BMJ Open. 2020 Oct 7;10(10):e036529. doi: 10.1136/bmjopen-2019-036529.
Annual gains in life expectancy in Scotland were slower in recent years than in the previous two decades. This analysis investigates how deaths in different age groups and from different causes have contributed to annual average change in life expectancy across two time periods: 2000-2002 to 2012-2014 and 2012-2014 to 2015-2017.
Scotland.
Life expectancy at birth was calculated from death and population counts, disaggregated by 5 year age group and by underlying cause of death. Arriaga's method of life expectancy decomposition was applied to produce estimates of the contribution of different age groups and underlying causes to changes in life expectancy at birth for the two periods.
Annualised gains in life expectancy between 2012-2014 and 2015-2017 were markedly smaller than in the earlier period. Almost all age groups saw worsening mortality trends, which deteriorated for most cause of death groups between 2012-2014 and 2015-2017. In particular, the previously observed substantial life expectancy gains due to reductions in mortality from circulatory causes, which most benefited those aged 55-84 years, more than halved.
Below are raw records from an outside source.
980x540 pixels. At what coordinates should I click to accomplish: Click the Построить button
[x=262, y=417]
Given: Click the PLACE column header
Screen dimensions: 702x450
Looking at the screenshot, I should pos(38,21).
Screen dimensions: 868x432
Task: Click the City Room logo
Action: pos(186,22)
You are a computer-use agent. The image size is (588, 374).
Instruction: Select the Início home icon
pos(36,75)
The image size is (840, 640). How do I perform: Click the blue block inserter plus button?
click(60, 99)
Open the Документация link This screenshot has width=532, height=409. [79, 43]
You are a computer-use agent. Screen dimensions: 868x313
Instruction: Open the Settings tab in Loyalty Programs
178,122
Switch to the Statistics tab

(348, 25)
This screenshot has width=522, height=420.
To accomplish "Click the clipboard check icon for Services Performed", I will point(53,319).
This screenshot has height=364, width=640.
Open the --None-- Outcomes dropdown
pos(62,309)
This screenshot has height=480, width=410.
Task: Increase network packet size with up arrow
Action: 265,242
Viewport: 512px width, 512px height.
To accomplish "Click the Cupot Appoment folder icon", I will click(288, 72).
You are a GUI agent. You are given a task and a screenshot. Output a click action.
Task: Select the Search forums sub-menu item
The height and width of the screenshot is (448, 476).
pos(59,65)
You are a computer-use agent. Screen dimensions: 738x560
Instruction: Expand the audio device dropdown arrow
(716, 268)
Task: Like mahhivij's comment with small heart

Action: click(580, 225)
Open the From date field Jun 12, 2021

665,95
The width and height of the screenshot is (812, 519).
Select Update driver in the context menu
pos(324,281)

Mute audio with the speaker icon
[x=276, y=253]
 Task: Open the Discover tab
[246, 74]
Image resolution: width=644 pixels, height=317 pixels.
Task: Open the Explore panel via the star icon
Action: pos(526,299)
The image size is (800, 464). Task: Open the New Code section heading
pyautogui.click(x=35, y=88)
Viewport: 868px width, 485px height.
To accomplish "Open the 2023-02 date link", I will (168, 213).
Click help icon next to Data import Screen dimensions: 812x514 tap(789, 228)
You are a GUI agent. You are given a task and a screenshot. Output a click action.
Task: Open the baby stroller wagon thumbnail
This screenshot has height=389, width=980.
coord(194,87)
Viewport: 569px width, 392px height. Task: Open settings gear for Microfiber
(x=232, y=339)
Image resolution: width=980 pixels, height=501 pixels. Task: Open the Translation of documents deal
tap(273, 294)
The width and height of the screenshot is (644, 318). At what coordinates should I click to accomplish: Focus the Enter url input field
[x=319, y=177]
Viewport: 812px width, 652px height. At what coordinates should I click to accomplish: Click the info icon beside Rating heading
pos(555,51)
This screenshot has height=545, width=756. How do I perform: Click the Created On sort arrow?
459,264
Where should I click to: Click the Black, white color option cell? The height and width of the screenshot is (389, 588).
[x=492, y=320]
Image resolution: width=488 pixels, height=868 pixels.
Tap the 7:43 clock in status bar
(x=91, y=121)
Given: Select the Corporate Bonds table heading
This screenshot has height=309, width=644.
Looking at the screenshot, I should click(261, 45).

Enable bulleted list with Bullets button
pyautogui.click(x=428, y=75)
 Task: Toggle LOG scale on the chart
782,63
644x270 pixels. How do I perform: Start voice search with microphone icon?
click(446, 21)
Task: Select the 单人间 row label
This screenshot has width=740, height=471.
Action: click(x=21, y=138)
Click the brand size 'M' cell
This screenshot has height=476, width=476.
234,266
Mortality rates for those aged 30-54 years and 90+ years worsened, due in large part to increases in drug-related deaths, and dementia and Alzheimer's disease, respectively.
Future research should seek to explain the changes in mortality trends for all age groups and causes. More investigation is required to establish to what extent shortcomings in the social security system and public services may be contributing to the adverse trends and preventing mitigation of the impact of other contributing factors, such as influenza outbreaks.
近年来,苏格兰预期寿命的年增长速度比前二十年有所放缓。本分析调查了不同年龄组和不同原因导致的死亡如何促成了两个时间段(2000 - 2002年至2012 - 2014年以及2012 - 2014年至2015 - 2017年)预期寿命的年平均变化。
苏格兰。
根据死亡人数和人口计数计算出生时的预期寿命,并按5岁年龄组和潜在死因进行分类。应用阿瑞亚加的预期寿命分解方法来估计不同年龄组和潜在原因对这两个时期出生时预期寿命变化的贡献。
2012 - 2014年至2015 - 2017年期间预期寿命的年化增长明显低于早期。几乎所有年龄组的死亡率趋势都在恶化,在2012 - 2014年至2015 - 2017年期间,大多数死因组的情况都有所恶化。特别是,此前观察到的由于循环系统疾病死亡率下降而带来的显著预期寿命增长(这对55 - 84岁的人群益处最大)减少了一半以上。30 - 54岁和90岁以上人群的死亡率恶化,主要分别归因于与药物相关的死亡增加以及痴呆症和阿尔茨海默病。
未来的研究应致力于解释所有年龄组和死因的死亡率趋势变化。需要进行更多调查,以确定社会保障系统和公共服务的缺陷在多大程度上可能导致了这些不利趋势,并阻碍了对其他促成因素(如流感爆发)影响的缓解。